LEE UPTON is the author of four volumes of poetry and three books of criticism. Her most recent book of poetry Civilian Histories (University of Georgia Press) was selected as a winner in the Georgia Contemporary Poetry Series Competition, and her No Mercy was a winner in the National Poetry Series. She has also won the Pushcart Prize. She teaches at Lafayette College in Easton, Pennsylvania.




APHRODITE OUT OF BOUNDS

Those we destroyed in my name,
the dead stringers, the least of the lost, the
charming maniacs

we practiced covert derangements on...
I am so to speak
simply elementary.

It's not my job to pay attention,
delirious with
my long and sullied art,

no matter what they say to me.
They say: I don't dance.
It's inefficient.

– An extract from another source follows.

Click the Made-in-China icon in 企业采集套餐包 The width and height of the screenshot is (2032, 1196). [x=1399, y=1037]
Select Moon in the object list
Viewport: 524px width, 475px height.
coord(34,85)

It's

the least optimistic surgery.
There's no one who won't
dance with me.

Long live the queen and
long live the queenery.
Agent of the deepest deep,

never to be erased
under any name
from the longing of women.






NOSTALGIA'S RIGHT ARM


If there was a heritage
what did it want?
How greedy was it?

It wasn't an old trunk
for dumping the contents out of....
Early on it took a shape.

It was the origin of the species
a little past Part One.
A kind of drainage,

partly a bit of a vent.
We were never ones for revenge,
never for memory.

Still you wonder
if at the base of our base
a clerk isn't taking

exact minutes.
Open the pages
and we're spun.

We used to be butter
and now we're margarine.






PALE LAKE

It's worth walking the path in the middle of the estate
in through the bracken
and leaning down to see all the way into the lake.

By some trick of reflection, of drowned vines and tree limbs,
the lake floor folds
as if something inscrutable made its home there

and would atomize the water to secrete an opaque purity.
The water bends and
wavers and no origin emerges.

As if purity is a half-living giant freak that
needn't breathe
and is past seeing totally even if you twist yourself.